YOUR ASSIGNMENT. A faithful copy is needed of the lines below from the one with "At what coordinates" up to and including the one with "The width and"; set it down with no pictures and no other lines.

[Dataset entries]

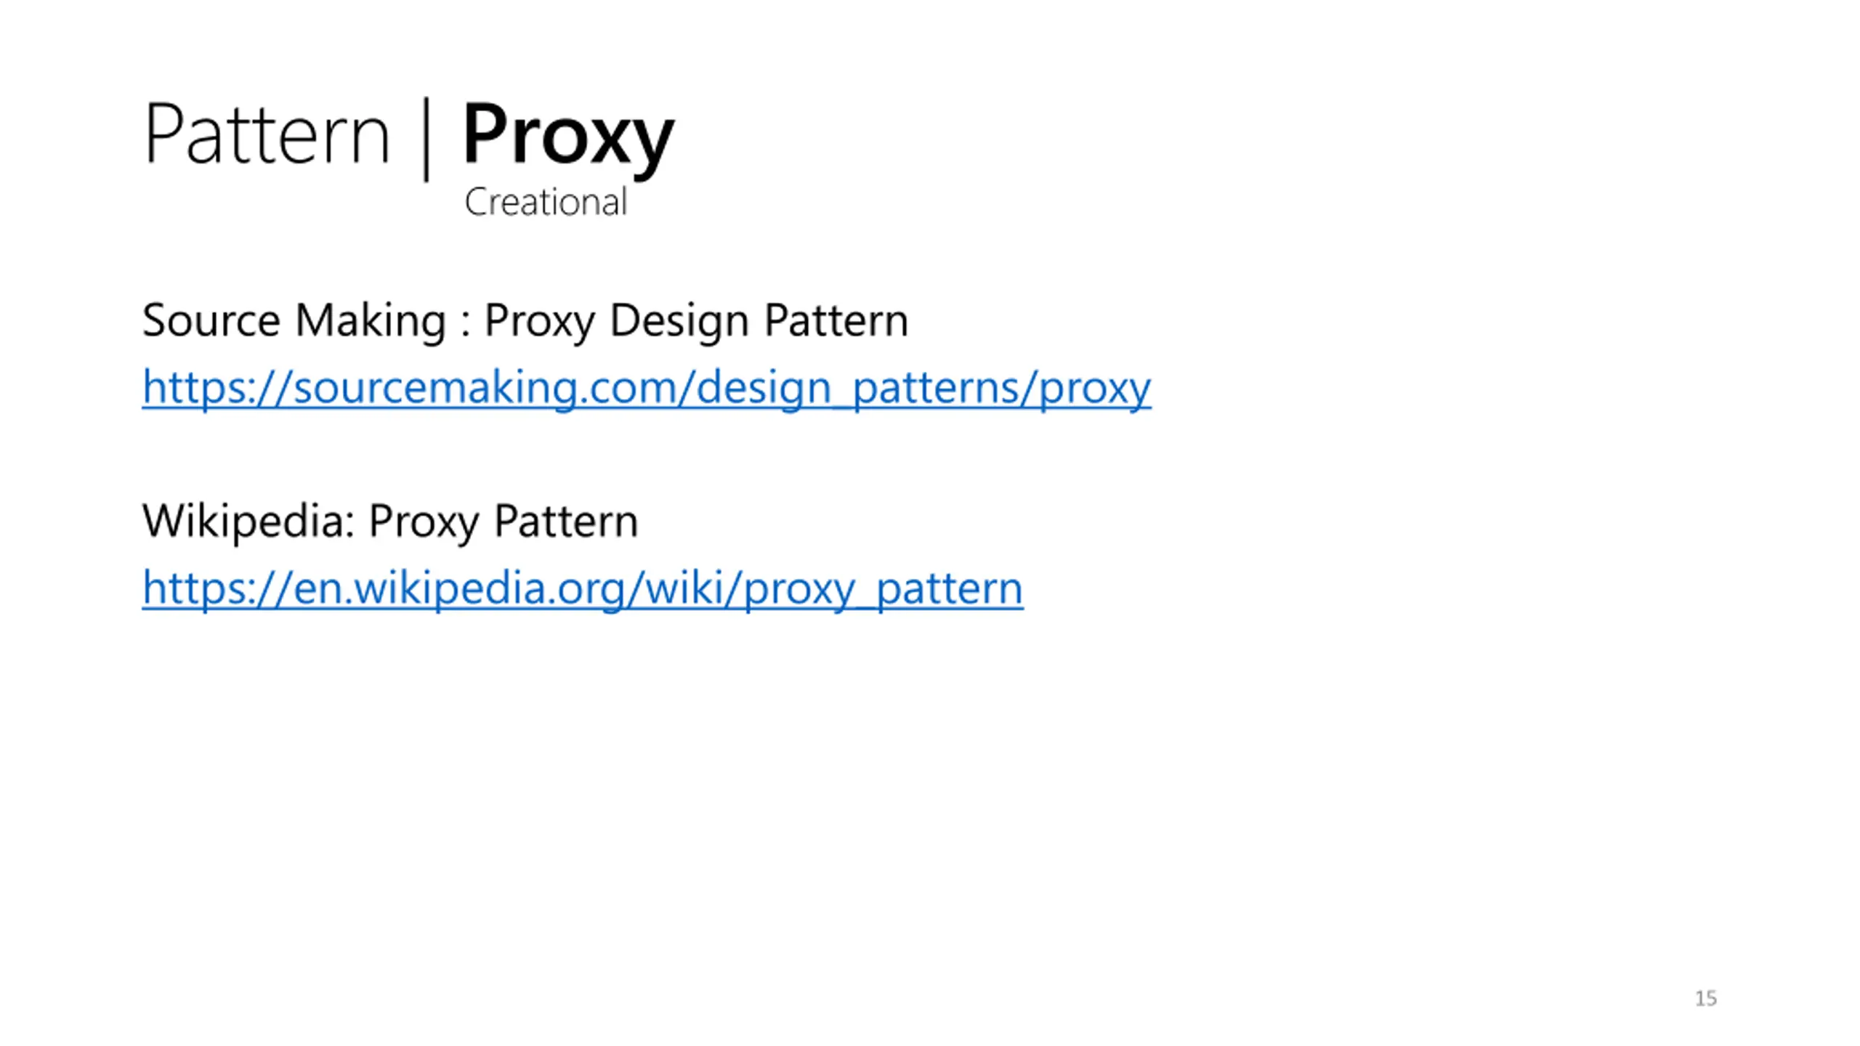Click the "https://" prefix of the sourcemaking link
The height and width of the screenshot is (1046, 1860).
click(217, 387)
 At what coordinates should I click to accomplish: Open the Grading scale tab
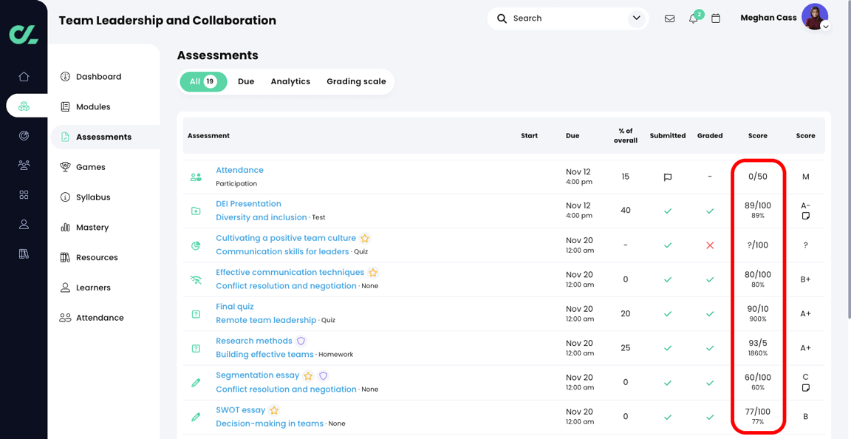pyautogui.click(x=356, y=81)
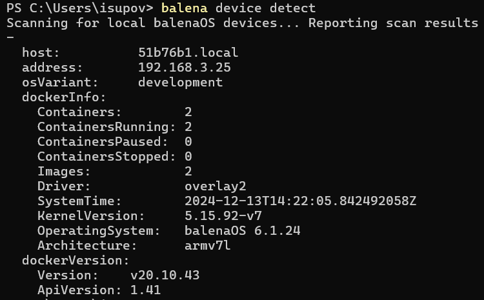Click the Driver value 'overlay2'
Screen dimensions: 484x300
click(x=215, y=186)
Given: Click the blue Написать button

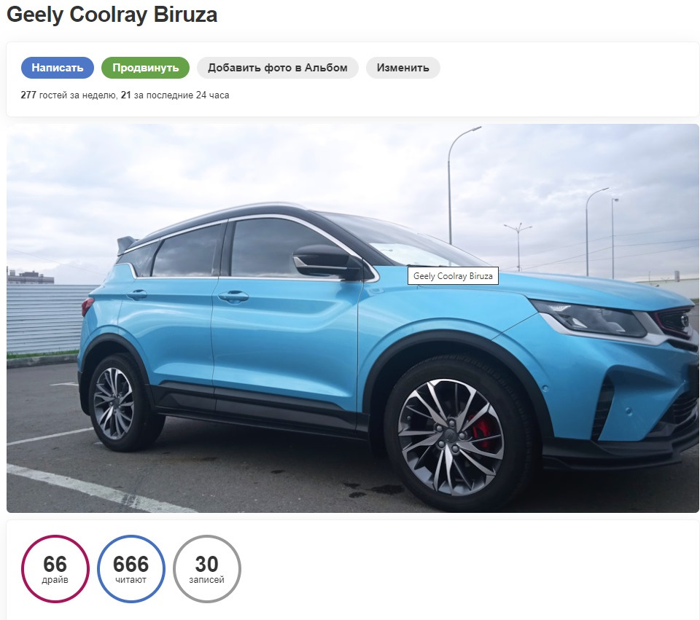Looking at the screenshot, I should click(x=58, y=68).
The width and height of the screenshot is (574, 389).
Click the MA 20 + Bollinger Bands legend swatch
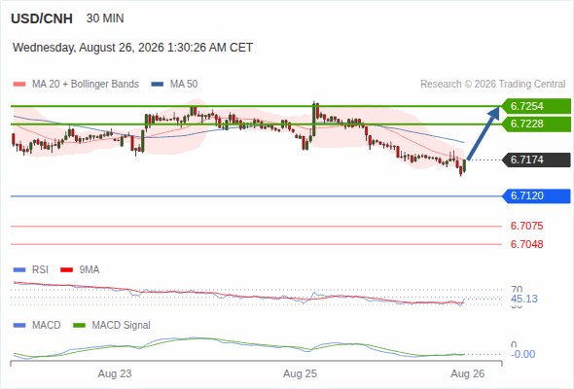pyautogui.click(x=19, y=85)
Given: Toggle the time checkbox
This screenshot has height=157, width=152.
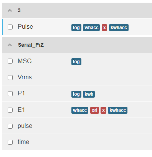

ANSWER TO THE EXERCISE.
 At what coordinates should I click to accomplish: Open the Grading scale tab
pyautogui.click(x=356, y=81)
Click the Driver value 'overlay2'
Screen dimensions: 484x300
click(x=215, y=186)
Given: Click the blue Написать button

Looking at the screenshot, I should click(x=58, y=68).
The width and height of the screenshot is (574, 389).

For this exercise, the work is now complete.